O Governo anunciou que pretende manter, pelo menos por ora, inalteradas as regras para os táxis e tem em cima da mesa uma série de novos requisitos para as plataformas como a Uber e a Cabify, bem como para as empresas de transporte que as usam. As plataformas terão de obter uma autorização do regulador dos transportes, que é revista periodicamente, e passam também a estar obrigadas a fazer aquilo que essencialmente já praticam, como identificar na aplicação o motorista, a viagem e o preço.
Já os carros passam a ter um limite de idade de sete anos, ficam sujeitos a inspecções anuais e terão de ter um seguro igual ao dos táxis. Serão descaracterizados, mas terão obrigatoriamente um dístico. Os motoristas terão de frequentar uma formação de 30 horas e obter uma habilitação específica.

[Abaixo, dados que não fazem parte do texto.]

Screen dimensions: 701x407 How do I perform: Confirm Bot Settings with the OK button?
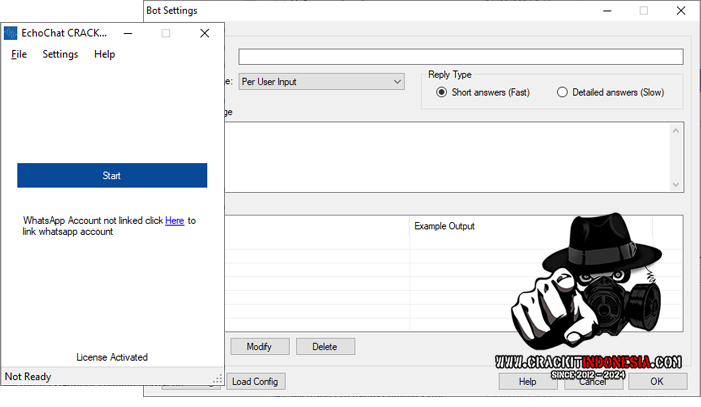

Também o PCP e o Bloco de Esquerda, que apoiam o Governo no Parlamento, criticaram as novas regras. “Entendemos esta decisão do Governo como uma cedência às imposições e interesses das multinacionais, que confronta claramente o país e coloca em risco milhares de empregos num sector que, tendo muito para melhorar, é predominantemente de base nacional”, argumentou à Lusa o dirigente comunista Vasco Cardoso. Já o bloquista Heitor de Sousa argumentou que a proposta do Governo vai “agravar ainda mais os elementos de precariedade de trabalho que existem no sector” e criticou o facto de o diploma não estar “de qualquer forma articulado com as autarquias e os municípios que, como se sabe, são quem define o contingente de táxis que existe em cada município”.

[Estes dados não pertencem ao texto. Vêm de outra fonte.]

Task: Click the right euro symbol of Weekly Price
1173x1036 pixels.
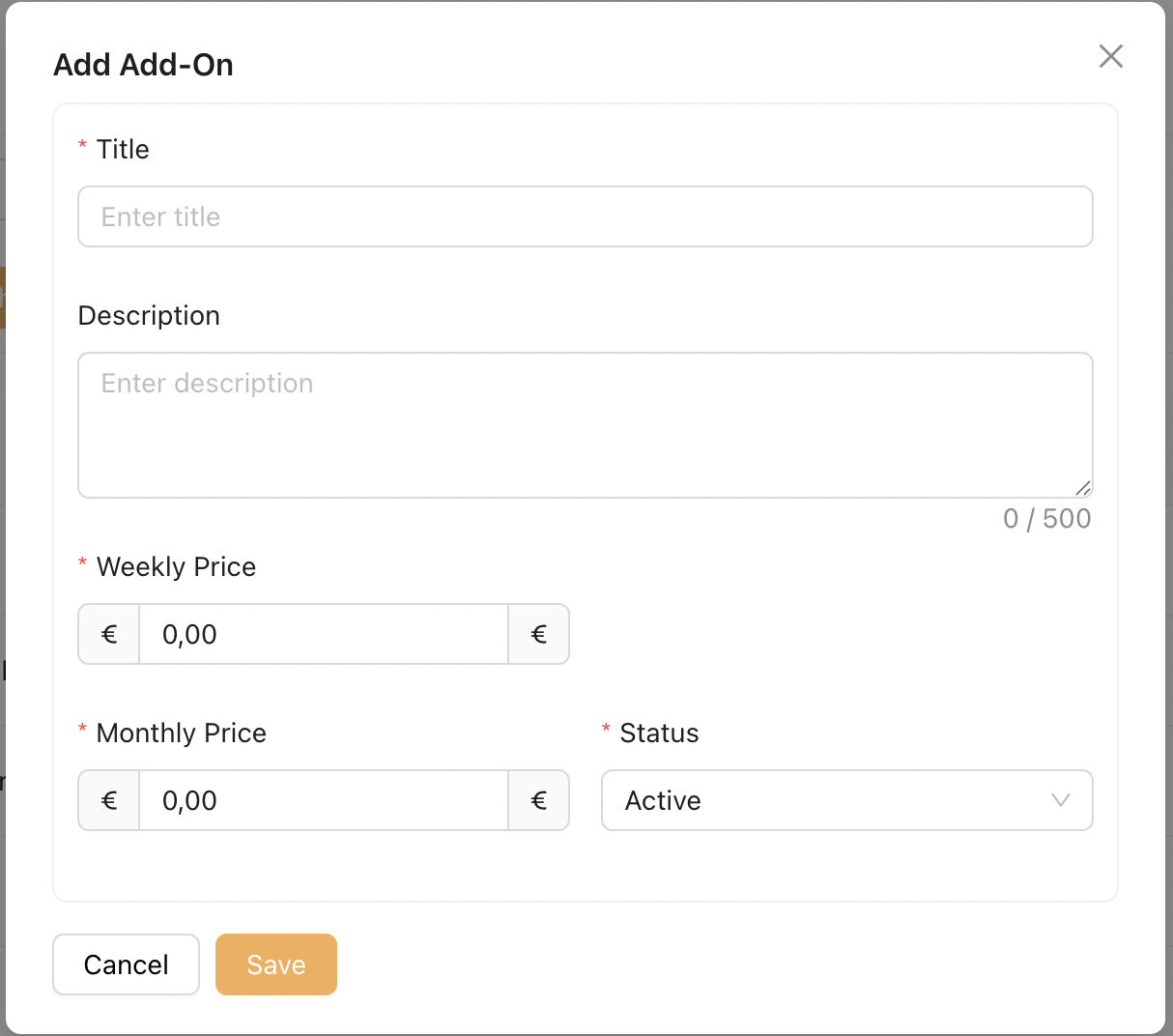Action: coord(539,634)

Por seu lado, tanto a Uber (que está em Portugal desde 2014) como a Cabify (cujas operações arrancaram este ano) se congratularam com a intenção do Governo. "Tudo indica que o Governo vai fazer corresponder acções concretas às declarações que tem vindo a prestar sobre a questão da mobilidade nas cidades, indo ao encontro dos cidadãos e das suas necessidades. Importante é que as pessoas, as cidades e o ambiente beneficiem de uma legislação à medida dos tempos em que vivemos", afirmou, em comunicado, o director da Cabify em Portugal, Nuno Santos.
Na mesma linha, a Uber classificou a proposta do Governo como "um primeiro passo para que Portugal tenha um quadro regulatório moderno e transparente, alinhado com os interesses dos cidadãos portugueses e motoristas, e que contribua para cidades mais sustentáveis”.